Please rewrite the records from the line with "Screen dimensions: 781x255" through the line with "point(27,270)", requests included, and shift every coordinate in the answers by -98. Leave the pictures out.

* [Record list]
◆ ◆ ◆ ◆ ◆
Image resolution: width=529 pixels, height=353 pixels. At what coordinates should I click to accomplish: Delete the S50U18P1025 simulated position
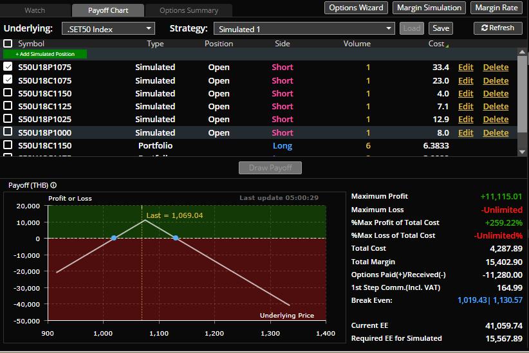496,120
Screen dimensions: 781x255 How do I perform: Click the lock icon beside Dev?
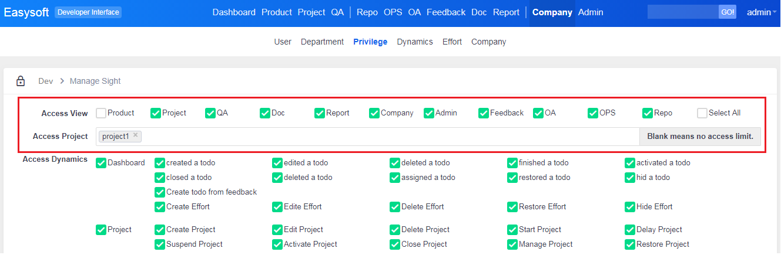tap(21, 81)
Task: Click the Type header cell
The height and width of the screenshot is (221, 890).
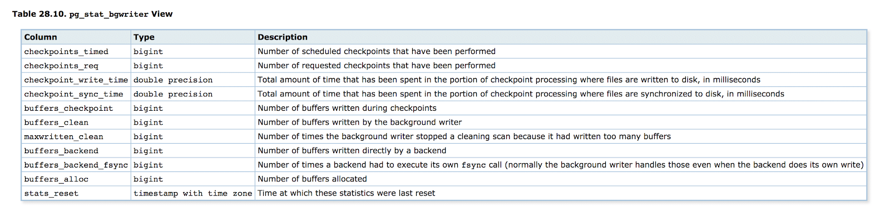Action: pos(192,37)
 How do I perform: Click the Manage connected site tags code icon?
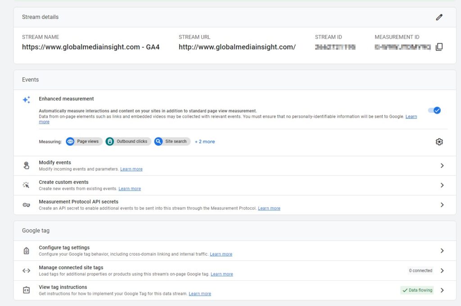point(27,270)
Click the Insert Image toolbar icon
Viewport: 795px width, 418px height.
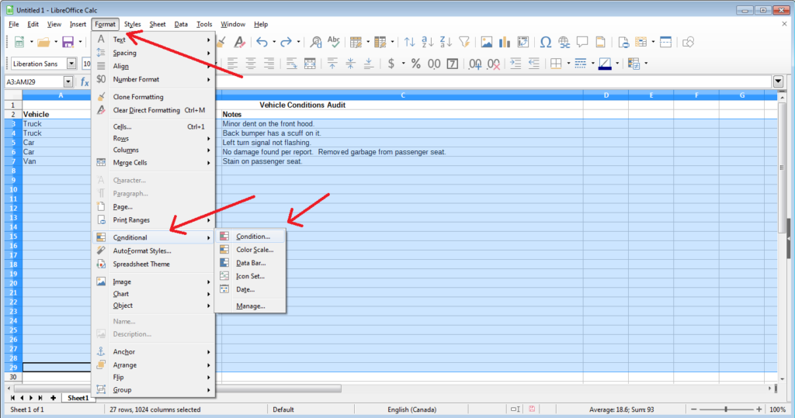click(x=487, y=42)
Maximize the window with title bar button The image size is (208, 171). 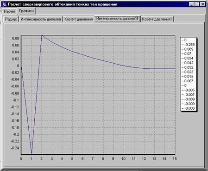click(197, 4)
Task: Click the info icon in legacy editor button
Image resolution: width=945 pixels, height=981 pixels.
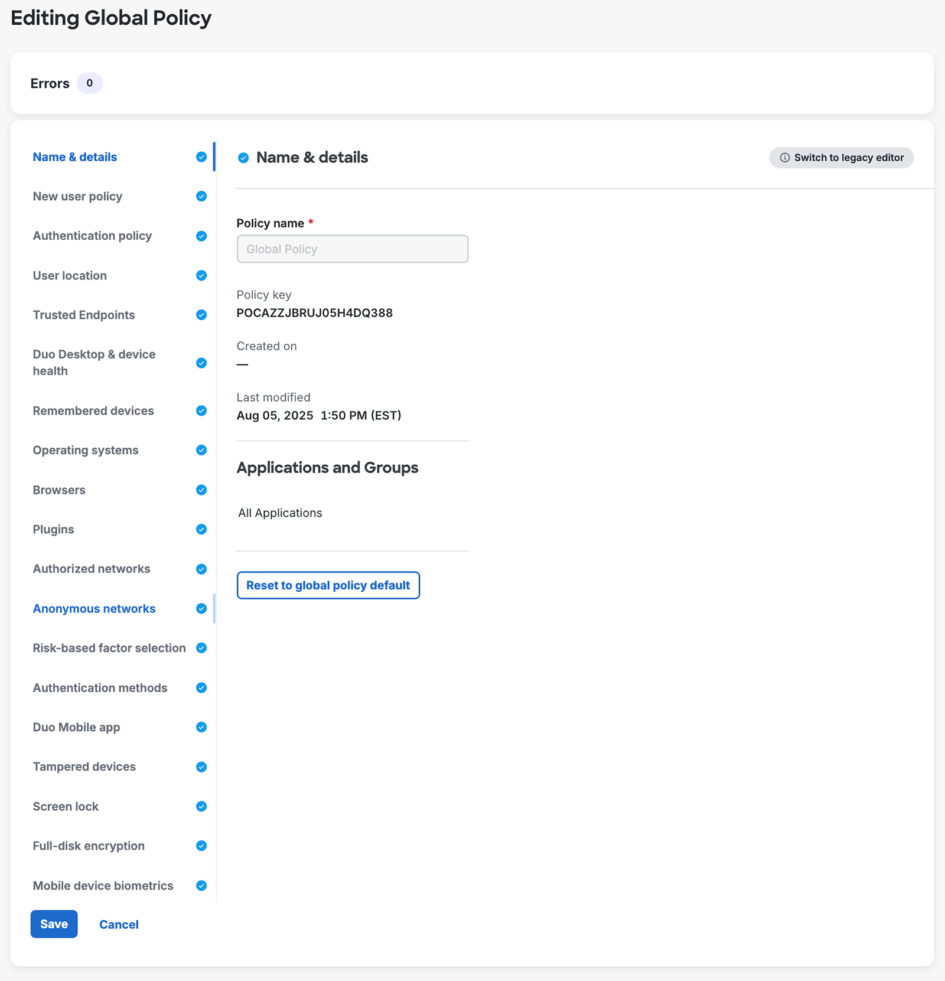Action: (784, 158)
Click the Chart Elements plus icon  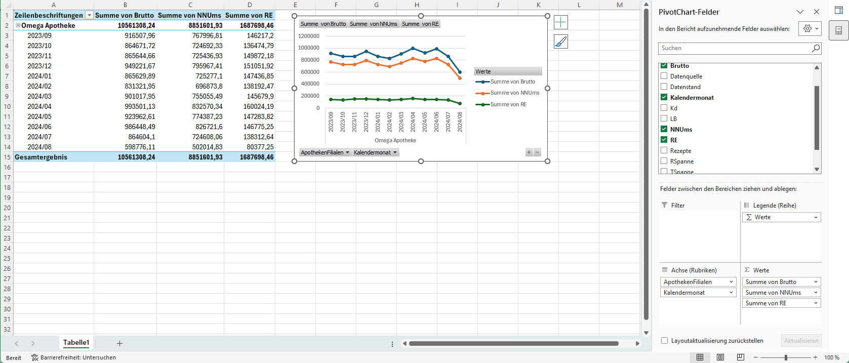(561, 22)
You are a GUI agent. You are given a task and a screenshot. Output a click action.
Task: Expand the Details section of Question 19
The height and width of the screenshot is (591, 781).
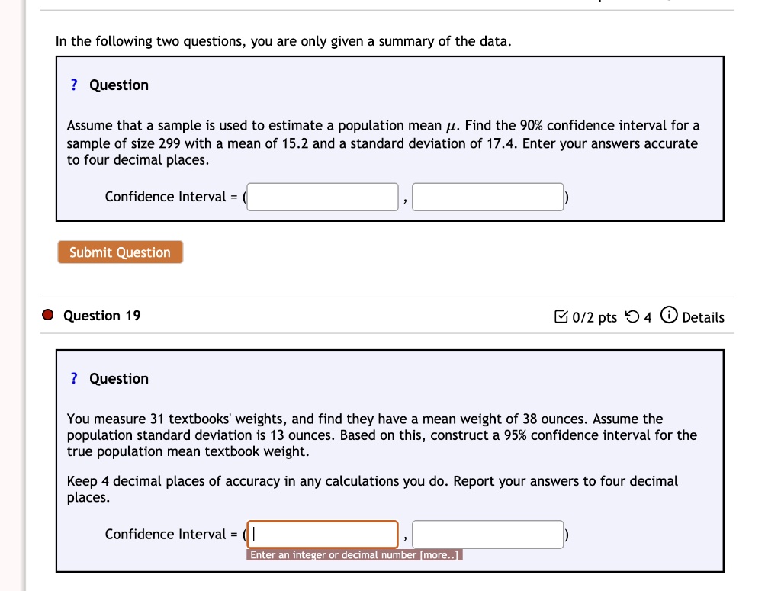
◆ ◆ ◆ ◆ ◆
* [Answer to the problem]
Screen dimensions: 781x255 How do I perform: Click the lock icon beside Dev?
tap(-77, -17)
Task: Click the Type header cell
The height and width of the screenshot is (221, 890).
Action: pos(94,-61)
 How do I perform: Click the Manage connected site tags code icon?
point(-71,172)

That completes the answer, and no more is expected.